### Material to process
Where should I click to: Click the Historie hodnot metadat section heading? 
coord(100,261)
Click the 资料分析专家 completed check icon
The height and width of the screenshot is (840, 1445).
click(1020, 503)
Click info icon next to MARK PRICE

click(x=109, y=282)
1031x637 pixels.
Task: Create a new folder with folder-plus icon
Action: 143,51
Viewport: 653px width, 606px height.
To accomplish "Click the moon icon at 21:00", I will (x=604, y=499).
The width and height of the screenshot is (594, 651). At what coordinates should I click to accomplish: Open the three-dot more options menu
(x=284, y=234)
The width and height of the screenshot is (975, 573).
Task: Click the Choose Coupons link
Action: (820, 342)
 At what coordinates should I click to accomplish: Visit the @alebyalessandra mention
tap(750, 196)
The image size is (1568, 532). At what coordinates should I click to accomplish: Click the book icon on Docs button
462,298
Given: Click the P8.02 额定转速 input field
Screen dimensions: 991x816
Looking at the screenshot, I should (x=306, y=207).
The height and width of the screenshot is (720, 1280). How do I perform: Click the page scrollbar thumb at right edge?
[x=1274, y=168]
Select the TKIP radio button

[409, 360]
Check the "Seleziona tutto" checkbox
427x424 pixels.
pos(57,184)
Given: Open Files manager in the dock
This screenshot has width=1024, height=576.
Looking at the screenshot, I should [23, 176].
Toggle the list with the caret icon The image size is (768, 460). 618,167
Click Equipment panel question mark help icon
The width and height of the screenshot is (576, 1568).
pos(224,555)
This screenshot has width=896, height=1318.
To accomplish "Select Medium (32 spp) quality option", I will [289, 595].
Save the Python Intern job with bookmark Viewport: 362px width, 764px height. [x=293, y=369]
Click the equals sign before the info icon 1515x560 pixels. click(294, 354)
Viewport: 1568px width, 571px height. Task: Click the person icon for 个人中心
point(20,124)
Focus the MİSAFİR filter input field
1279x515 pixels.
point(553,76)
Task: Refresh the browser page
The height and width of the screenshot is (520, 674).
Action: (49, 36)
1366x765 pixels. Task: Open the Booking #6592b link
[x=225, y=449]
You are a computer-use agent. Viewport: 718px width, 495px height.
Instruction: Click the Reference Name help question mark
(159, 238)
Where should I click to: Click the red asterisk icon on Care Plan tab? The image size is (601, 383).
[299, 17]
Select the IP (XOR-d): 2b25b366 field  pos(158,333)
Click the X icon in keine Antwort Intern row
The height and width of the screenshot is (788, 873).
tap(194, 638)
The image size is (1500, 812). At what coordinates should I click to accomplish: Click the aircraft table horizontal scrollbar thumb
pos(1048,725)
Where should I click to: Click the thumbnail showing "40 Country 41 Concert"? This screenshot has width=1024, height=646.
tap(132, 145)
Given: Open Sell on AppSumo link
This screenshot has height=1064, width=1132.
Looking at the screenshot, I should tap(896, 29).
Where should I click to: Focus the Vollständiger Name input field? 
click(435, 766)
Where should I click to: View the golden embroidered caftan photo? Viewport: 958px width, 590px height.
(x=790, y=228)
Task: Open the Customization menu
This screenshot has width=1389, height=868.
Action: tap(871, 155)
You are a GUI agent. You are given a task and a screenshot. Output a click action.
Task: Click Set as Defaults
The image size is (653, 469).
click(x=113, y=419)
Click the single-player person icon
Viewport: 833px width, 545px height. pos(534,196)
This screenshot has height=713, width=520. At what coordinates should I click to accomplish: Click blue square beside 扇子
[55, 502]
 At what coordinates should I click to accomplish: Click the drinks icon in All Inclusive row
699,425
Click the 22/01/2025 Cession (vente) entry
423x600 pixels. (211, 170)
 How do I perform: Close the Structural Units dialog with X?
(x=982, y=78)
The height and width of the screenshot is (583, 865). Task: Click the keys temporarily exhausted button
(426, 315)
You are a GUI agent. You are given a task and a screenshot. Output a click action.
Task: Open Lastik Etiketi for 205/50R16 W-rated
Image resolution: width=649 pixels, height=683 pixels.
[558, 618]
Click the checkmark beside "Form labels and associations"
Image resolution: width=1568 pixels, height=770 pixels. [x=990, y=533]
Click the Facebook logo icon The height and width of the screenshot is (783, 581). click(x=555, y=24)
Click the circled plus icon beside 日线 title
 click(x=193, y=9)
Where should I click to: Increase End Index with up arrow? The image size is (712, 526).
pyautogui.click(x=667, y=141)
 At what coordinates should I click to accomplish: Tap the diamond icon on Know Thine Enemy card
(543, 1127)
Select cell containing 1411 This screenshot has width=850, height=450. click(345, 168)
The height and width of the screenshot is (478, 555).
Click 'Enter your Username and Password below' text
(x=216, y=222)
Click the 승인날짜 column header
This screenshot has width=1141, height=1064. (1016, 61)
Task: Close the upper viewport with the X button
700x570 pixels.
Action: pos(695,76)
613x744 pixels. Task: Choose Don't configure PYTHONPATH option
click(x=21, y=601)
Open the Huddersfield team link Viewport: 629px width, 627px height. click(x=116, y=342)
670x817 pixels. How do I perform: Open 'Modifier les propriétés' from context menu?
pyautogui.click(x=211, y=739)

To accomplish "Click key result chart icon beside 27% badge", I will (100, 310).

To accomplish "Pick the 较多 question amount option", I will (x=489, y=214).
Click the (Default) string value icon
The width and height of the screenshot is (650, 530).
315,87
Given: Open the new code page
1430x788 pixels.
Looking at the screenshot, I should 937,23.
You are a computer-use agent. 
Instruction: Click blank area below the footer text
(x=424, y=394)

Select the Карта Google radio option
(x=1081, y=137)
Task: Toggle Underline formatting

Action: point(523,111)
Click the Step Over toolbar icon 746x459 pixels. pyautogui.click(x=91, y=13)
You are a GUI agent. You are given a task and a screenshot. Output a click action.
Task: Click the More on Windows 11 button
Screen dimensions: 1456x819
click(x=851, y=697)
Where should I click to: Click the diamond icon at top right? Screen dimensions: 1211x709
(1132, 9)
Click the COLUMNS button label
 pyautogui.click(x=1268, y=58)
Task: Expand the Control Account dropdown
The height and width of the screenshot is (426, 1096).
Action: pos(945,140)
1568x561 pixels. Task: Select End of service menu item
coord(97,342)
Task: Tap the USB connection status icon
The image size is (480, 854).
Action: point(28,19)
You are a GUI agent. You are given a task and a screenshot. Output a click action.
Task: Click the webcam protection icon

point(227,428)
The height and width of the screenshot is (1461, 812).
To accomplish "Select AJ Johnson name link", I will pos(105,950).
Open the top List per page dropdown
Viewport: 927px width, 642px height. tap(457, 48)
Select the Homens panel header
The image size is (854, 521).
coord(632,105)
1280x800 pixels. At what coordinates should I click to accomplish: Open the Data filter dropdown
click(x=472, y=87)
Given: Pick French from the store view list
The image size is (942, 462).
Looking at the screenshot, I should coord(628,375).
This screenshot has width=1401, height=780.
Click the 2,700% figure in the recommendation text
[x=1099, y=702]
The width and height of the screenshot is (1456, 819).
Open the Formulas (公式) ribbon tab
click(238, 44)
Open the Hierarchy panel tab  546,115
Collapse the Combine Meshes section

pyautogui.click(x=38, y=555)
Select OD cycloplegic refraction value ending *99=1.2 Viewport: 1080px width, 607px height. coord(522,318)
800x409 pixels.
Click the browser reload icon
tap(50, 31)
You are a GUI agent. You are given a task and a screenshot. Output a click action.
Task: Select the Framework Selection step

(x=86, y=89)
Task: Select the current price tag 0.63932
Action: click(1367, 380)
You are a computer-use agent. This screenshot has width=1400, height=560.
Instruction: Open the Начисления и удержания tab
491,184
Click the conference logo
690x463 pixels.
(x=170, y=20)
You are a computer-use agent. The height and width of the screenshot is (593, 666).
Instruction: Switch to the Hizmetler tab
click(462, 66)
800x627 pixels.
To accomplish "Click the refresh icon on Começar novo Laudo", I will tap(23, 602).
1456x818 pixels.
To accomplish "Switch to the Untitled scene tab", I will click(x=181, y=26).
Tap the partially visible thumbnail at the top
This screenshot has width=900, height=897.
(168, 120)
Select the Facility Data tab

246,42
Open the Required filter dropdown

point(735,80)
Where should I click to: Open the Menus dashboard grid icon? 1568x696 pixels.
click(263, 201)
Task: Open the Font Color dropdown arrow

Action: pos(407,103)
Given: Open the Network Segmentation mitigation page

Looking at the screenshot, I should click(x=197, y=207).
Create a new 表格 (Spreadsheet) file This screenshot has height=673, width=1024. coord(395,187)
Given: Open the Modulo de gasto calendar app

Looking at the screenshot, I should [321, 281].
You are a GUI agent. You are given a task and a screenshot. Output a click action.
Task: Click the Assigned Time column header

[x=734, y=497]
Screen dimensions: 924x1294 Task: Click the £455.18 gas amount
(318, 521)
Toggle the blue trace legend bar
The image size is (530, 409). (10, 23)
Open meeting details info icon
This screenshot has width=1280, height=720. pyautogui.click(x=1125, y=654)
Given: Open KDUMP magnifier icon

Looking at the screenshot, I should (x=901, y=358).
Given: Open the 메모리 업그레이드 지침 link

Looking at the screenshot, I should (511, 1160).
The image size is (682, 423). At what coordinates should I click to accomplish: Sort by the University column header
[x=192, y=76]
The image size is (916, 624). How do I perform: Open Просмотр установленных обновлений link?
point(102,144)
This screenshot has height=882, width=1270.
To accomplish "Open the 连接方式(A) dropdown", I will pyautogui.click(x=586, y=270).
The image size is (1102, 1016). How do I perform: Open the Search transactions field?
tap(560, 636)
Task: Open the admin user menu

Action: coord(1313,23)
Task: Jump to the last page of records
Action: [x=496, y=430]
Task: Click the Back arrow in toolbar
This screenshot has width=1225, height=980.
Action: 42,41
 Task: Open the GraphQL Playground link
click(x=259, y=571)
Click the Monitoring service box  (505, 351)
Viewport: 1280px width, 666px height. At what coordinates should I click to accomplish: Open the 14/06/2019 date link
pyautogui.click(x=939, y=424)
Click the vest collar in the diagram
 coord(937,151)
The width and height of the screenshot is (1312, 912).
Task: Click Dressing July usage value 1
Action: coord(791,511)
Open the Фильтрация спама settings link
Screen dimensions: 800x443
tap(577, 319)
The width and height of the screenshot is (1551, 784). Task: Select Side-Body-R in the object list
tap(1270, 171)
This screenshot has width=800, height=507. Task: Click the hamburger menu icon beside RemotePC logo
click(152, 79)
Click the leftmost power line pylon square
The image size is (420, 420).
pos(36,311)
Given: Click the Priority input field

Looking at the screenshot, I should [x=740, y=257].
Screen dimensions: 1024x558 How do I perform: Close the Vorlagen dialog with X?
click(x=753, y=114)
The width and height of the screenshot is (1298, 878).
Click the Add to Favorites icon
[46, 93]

### To do
In the listing above, find the line with "Instruction: Open the" and the line with "Tap the partially", then reproduce both and every line between them exactly.

### Response
Instruction: Open the Начисления и удержания tab
491,184
Click the conference logo
690x463 pixels.
(x=170, y=20)
You are a computer-use agent. The height and width of the screenshot is (593, 666).
Instruction: Switch to the Hizmetler tab
click(462, 66)
800x627 pixels.
To accomplish "Click the refresh icon on Começar novo Laudo", I will tap(23, 602).
1456x818 pixels.
To accomplish "Switch to the Untitled scene tab", I will click(x=181, y=26).
Tap the partially visible thumbnail at the top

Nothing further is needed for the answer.